Emma Guelker Strehlow and Anna Snyder Kramer meet in Suring, 140 years after their ancestor siblings parted ways during the Civil War.
Rita Neustifter Collection

Anna's father, Robert William Snyder, had requested her to research their family tree; especially as respects his great grandmother's brother Frederick Guelker who, it was said fought on both sides in the Civil War (1861-1865). Sad to say Anna's "find" in April, 2005, was 3 months after her 81 year old father's death in February, 2005.

According to Anna the story has it that Wilhelmina Guelker came to America at the Port of New Orleans well before her brother Frederick arrived. Maybe Frederick's arrival was planned for him to be at his sister's wedding. As he arrived on November 10th, 1859 and Willhelmina was married to Johann Snyder on December 14th 1859. The wedding was in New Orleans.

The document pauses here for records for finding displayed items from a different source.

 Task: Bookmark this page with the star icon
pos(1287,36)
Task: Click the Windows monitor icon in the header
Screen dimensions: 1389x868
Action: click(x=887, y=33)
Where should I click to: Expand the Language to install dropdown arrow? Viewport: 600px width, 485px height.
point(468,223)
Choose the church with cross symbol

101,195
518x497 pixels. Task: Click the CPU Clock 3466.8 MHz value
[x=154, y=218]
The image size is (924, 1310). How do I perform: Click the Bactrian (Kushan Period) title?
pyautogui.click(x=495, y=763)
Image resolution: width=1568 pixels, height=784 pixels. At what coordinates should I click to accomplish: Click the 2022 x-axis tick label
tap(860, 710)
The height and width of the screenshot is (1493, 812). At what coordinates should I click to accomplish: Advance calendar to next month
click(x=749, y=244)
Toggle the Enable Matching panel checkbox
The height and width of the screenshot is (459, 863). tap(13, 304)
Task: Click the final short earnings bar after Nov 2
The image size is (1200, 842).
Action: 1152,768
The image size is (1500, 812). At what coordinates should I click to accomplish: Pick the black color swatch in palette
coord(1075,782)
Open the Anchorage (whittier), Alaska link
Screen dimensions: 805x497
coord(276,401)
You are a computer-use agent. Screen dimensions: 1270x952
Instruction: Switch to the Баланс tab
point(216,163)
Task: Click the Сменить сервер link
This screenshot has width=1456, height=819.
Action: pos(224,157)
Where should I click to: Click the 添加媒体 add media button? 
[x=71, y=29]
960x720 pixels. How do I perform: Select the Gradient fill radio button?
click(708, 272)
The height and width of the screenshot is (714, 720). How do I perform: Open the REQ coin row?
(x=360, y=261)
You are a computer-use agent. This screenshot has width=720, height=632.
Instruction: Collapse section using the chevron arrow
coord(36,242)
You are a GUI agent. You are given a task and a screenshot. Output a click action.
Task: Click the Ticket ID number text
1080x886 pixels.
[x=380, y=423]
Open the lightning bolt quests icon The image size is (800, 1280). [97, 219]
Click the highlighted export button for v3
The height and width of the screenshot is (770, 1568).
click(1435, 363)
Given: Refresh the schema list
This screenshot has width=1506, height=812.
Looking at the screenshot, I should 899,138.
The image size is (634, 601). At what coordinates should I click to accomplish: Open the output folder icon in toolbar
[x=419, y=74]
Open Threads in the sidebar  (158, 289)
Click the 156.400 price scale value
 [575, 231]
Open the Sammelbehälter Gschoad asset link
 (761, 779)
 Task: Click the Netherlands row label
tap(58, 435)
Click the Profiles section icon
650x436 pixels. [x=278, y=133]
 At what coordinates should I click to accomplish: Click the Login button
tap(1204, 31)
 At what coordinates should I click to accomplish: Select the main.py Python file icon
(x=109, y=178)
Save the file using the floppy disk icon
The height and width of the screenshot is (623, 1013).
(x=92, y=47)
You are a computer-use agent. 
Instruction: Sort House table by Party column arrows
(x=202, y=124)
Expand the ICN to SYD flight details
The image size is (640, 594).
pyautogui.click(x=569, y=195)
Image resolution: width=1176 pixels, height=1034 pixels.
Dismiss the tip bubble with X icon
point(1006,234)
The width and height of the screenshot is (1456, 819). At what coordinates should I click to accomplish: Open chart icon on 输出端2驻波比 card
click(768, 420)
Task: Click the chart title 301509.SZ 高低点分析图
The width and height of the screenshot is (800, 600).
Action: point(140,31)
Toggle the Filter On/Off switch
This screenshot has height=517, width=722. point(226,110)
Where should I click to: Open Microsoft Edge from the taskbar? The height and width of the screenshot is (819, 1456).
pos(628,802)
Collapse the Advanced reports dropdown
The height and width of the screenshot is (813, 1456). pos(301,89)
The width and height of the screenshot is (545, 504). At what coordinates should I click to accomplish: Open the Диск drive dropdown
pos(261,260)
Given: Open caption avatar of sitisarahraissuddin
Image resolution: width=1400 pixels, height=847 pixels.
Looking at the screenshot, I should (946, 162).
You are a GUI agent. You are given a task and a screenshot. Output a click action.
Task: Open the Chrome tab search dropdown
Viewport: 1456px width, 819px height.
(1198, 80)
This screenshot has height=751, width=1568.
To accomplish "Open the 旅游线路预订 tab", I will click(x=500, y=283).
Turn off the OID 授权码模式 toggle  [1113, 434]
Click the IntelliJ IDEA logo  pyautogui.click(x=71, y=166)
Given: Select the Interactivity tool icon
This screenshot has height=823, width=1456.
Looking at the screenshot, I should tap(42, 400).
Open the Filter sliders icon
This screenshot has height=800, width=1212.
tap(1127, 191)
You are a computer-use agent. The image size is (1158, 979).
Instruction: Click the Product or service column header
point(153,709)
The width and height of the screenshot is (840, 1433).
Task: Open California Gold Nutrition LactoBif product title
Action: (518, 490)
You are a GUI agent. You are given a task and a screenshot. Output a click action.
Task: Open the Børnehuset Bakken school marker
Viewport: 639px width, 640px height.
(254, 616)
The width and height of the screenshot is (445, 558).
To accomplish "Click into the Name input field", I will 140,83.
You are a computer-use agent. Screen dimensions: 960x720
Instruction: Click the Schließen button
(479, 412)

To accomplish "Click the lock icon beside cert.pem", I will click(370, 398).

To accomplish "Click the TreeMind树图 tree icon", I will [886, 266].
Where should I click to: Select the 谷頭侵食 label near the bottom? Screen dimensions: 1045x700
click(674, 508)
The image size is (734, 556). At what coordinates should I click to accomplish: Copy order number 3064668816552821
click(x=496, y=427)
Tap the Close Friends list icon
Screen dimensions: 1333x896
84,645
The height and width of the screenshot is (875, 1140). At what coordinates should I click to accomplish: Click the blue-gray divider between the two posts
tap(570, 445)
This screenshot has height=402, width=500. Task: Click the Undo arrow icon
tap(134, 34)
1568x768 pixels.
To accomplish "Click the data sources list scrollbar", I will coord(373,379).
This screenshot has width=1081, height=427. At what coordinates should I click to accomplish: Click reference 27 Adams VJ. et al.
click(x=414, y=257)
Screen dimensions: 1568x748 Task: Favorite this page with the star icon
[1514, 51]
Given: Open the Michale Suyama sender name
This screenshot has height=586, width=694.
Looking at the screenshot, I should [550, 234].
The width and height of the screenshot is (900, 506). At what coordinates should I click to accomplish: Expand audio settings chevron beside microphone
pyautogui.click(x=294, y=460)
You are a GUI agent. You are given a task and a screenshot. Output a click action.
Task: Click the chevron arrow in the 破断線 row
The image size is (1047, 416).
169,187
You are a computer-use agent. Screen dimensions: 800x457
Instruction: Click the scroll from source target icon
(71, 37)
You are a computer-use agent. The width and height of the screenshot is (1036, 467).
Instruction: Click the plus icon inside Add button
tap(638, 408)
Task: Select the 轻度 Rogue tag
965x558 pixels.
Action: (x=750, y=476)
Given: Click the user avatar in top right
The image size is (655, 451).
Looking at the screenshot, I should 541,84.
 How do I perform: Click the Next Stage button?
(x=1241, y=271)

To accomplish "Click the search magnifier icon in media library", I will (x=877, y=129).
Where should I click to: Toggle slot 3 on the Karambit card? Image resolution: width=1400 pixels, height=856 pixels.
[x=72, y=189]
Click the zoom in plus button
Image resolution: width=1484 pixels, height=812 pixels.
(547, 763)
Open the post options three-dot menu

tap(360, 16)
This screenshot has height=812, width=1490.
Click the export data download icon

We can assume that for a while all was well until Frederick experienced the American Civil War as per the preceding story.

Having been captured by the 14th Wisconsin Volunteer Infantry in 1862, Frederick was taken to Benton Barracks in St. Louis. His sister and her husband and their first born child moved to St. Louis presumably to be near Frederick. There they had 5 more children.

Meantime, Frederick joined the Union Army as per the preceding story. His Civil War records form the National Archives contain 4 words to show his next of kin: "Wilnule Snyder Saint Louis." This was the trigger that brought long lost families together in 2005. Frederick Guelker had been banished from the South forever. He went to, or fled to, Wisconsin. His grand daughter Emma Guelker attended to him in his last days in 1931 when she was age 14.  She relates that his one request was to see his sister once again. The sister that lived in the South; the South that forbid him to return. Frederick died at the home of his son, Joseph, on February 3rd, 1931. He is buried in the Pleasant Hill Cemetery west of Suring, Wisconsin. His sister Wilhelmina (Minnie) Guelker Snyder died on February 12, 1823, and is buried in Alton, Illinois.

Why Frederick Guelker went to Wisconsin is still unanswered. In 1862 he was captured by the 14th Wisconsin Volunteer Infantry. Margaret Dollar (later Holl), my great grandmother's brother was in the unit. His name was John Dollar who was wounded at Corinth. His younger brother, Peter Dollar, was killed there at the age of 19. The Dollar family were 1844 pioneers in Brown County, Wisconsin, and that is where Frederick first came to after the war. Research is being done as respects the Dollar boys in the Civil War in hopes that we can find a Wisconsin link to Frederick's decision to settle there. Maybe, just maybe, someone will read this and come up with something as Anna did!